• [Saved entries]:
◆ ◆ ◆

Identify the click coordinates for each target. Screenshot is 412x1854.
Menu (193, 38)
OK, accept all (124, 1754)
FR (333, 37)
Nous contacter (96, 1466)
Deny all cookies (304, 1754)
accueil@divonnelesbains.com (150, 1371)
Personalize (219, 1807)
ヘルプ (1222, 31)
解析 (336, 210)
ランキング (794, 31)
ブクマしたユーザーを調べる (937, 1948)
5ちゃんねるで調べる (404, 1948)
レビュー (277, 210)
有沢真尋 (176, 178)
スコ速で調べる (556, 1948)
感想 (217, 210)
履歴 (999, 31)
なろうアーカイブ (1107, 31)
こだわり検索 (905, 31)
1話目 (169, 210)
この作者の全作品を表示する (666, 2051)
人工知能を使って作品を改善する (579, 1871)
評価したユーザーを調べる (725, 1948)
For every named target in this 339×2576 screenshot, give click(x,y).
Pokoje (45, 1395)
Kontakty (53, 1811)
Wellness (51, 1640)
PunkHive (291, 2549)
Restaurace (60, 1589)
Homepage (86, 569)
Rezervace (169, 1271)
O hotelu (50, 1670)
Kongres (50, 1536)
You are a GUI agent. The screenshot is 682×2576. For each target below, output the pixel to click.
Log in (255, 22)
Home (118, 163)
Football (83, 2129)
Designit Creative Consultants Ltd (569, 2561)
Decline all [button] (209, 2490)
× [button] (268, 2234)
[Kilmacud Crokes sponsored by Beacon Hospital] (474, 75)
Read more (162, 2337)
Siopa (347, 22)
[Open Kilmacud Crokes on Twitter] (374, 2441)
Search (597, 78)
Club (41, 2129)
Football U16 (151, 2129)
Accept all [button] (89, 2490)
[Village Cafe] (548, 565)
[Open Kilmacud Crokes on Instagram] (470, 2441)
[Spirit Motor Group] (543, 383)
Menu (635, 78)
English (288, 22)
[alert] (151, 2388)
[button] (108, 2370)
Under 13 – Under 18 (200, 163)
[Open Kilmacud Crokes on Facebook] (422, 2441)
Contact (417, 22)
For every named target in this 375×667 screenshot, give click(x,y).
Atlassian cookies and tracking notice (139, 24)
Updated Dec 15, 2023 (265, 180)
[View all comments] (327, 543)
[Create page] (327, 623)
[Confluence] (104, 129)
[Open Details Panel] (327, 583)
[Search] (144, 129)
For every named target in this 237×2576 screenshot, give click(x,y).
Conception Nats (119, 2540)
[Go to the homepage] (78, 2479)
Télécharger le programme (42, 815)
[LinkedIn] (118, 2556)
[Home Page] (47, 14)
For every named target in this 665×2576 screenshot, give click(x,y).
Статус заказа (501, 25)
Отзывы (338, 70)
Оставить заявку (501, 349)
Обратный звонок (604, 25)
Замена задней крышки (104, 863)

◆ ◆ ◆

• [Prompt]: Each record above has to be repeated word for word.

• [Result]:
Identify the click coordinates for each target. Screenshot is 412x1854.
Menu (193, 38)
OK, accept all (124, 1754)
FR (333, 37)
Nous contacter (96, 1466)
Deny all cookies (304, 1754)
accueil@divonnelesbains.com (150, 1371)
Personalize (219, 1807)
ヘルプ (1222, 31)
解析 (336, 210)
ランキング (794, 31)
ブクマしたユーザーを調べる (937, 1948)
5ちゃんねるで調べる (404, 1948)
レビュー (277, 210)
有沢真尋 (176, 178)
スコ速で調べる (556, 1948)
感想 (217, 210)
履歴 (999, 31)
なろうアーカイブ (1107, 31)
こだわり検索 (905, 31)
1話目 (169, 210)
この作者の全作品を表示する (666, 2051)
人工知能を使って作品を改善する (579, 1871)
評価したユーザーを調べる (725, 1948)
For every named target in this 339×2576 screenshot, give click(x,y).
Pokoje (45, 1395)
Kontakty (53, 1811)
Wellness (51, 1640)
PunkHive (291, 2549)
Restaurace (60, 1589)
Homepage (86, 569)
Rezervace (169, 1271)
O hotelu (50, 1670)
Kongres (50, 1536)
You are a GUI agent. The screenshot is 682×2576. For each target below, output the pixel to click.
Log in (255, 22)
Home (118, 163)
Football (83, 2129)
Designit Creative Consultants Ltd (569, 2561)
Decline all [button] (209, 2490)
× [button] (268, 2234)
[Kilmacud Crokes sponsored by Beacon Hospital] (474, 75)
Read more (162, 2337)
Siopa (347, 22)
[Open Kilmacud Crokes on Twitter] (374, 2441)
Search (597, 78)
Club (41, 2129)
Football U16 (151, 2129)
Accept all [button] (89, 2490)
[Village Cafe] (548, 565)
[Open Kilmacud Crokes on Instagram] (470, 2441)
[Spirit Motor Group] (543, 383)
Menu (635, 78)
English (288, 22)
[alert] (151, 2388)
[button] (108, 2370)
Under 13 – Under 18 (200, 163)
[Open Kilmacud Crokes on Facebook] (422, 2441)
Contact (417, 22)
For every named target in this 375×667 screenshot, give click(x,y).
Atlassian cookies and tracking notice (139, 24)
Updated Dec 15, 2023 (265, 180)
[View all comments] (327, 543)
[Create page] (327, 623)
[Confluence] (104, 129)
[Open Details Panel] (327, 583)
[Search] (144, 129)
For every named target in this 237×2576 screenshot, give click(x,y).
Conception Nats (119, 2540)
[Go to the homepage] (78, 2479)
Télécharger le programme (42, 815)
[LinkedIn] (118, 2556)
[Home Page] (47, 14)
For every named target in this 665×2576 screenshot, give click(x,y).
Статус заказа (501, 25)
Отзывы (338, 70)
Оставить заявку (501, 349)
Обратный звонок (604, 25)
Замена задней крышки (104, 863)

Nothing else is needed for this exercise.